═══ Records supplied

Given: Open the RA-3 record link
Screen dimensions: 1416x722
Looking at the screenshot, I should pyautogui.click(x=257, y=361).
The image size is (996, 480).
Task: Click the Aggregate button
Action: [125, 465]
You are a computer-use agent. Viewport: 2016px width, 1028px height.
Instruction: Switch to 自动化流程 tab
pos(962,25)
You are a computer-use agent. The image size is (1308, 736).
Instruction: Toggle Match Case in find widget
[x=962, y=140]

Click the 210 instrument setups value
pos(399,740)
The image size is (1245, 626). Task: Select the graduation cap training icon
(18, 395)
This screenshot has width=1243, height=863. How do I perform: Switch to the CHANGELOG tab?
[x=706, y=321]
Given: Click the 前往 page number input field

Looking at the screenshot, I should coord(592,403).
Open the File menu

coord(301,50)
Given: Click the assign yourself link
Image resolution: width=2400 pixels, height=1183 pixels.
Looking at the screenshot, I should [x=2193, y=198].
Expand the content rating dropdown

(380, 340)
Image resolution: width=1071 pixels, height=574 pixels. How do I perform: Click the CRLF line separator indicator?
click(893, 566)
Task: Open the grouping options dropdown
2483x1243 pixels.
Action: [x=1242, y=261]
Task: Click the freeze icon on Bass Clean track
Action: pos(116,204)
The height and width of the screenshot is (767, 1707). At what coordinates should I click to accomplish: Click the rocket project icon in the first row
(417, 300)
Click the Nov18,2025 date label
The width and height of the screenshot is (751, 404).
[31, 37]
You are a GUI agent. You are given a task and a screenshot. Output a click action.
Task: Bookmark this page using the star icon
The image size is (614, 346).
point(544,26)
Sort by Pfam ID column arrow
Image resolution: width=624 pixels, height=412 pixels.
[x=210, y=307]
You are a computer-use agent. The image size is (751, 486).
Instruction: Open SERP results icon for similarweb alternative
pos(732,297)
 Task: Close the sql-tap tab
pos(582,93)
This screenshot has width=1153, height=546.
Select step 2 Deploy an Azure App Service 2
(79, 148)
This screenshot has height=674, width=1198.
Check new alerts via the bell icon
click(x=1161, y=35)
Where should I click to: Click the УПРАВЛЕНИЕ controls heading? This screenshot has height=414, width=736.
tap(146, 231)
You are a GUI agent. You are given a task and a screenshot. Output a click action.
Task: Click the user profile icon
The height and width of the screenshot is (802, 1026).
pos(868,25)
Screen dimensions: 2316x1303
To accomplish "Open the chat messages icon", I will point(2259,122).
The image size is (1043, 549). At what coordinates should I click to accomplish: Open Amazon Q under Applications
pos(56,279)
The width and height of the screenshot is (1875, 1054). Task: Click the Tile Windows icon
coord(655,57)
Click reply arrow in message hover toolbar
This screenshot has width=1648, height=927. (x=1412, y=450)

══════

→ **Problem statement**
The full set of records, transcribed exactly, is the answer.

→ **Written solution**
Given: Open the RA-3 record link
Screen dimensions: 1416x722
Looking at the screenshot, I should pyautogui.click(x=257, y=361).
The image size is (996, 480).
Task: Click the Aggregate button
Action: [125, 465]
You are a computer-use agent. Viewport: 2016px width, 1028px height.
Instruction: Switch to 自动化流程 tab
pos(962,25)
You are a computer-use agent. The image size is (1308, 736).
Instruction: Toggle Match Case in find widget
[x=962, y=140]

Click the 210 instrument setups value
pos(399,740)
The image size is (1245, 626). Task: Select the graduation cap training icon
(18, 395)
This screenshot has width=1243, height=863. How do I perform: Switch to the CHANGELOG tab?
[x=706, y=321]
Given: Click the 前往 page number input field

Looking at the screenshot, I should coord(592,403).
Open the File menu

coord(301,50)
Given: Click the assign yourself link
Image resolution: width=2400 pixels, height=1183 pixels.
Looking at the screenshot, I should [x=2193, y=198].
Expand the content rating dropdown

(380, 340)
Image resolution: width=1071 pixels, height=574 pixels. How do I perform: Click the CRLF line separator indicator?
click(893, 566)
Task: Open the grouping options dropdown
2483x1243 pixels.
Action: [x=1242, y=261]
Task: Click the freeze icon on Bass Clean track
Action: pos(116,204)
The height and width of the screenshot is (767, 1707). At what coordinates should I click to accomplish: Click the rocket project icon in the first row
(417, 300)
Click the Nov18,2025 date label
The width and height of the screenshot is (751, 404).
[31, 37]
You are a GUI agent. You are given a task and a screenshot. Output a click action.
Task: Bookmark this page using the star icon
The image size is (614, 346).
point(544,26)
Sort by Pfam ID column arrow
Image resolution: width=624 pixels, height=412 pixels.
[x=210, y=307]
You are a computer-use agent. The image size is (751, 486).
Instruction: Open SERP results icon for similarweb alternative
pos(732,297)
 Task: Close the sql-tap tab
pos(582,93)
This screenshot has width=1153, height=546.
Select step 2 Deploy an Azure App Service 2
(79, 148)
This screenshot has height=674, width=1198.
Check new alerts via the bell icon
click(x=1161, y=35)
Where should I click to: Click the УПРАВЛЕНИЕ controls heading? This screenshot has height=414, width=736.
tap(146, 231)
You are a GUI agent. You are given a task and a screenshot. Output a click action.
Task: Click the user profile icon
The height and width of the screenshot is (802, 1026).
pos(868,25)
Screen dimensions: 2316x1303
To accomplish "Open the chat messages icon", I will point(2259,122).
The image size is (1043, 549). At what coordinates should I click to accomplish: Open Amazon Q under Applications
pos(56,279)
The width and height of the screenshot is (1875, 1054). Task: Click the Tile Windows icon
coord(655,57)
Click reply arrow in message hover toolbar
This screenshot has width=1648, height=927. (x=1412, y=450)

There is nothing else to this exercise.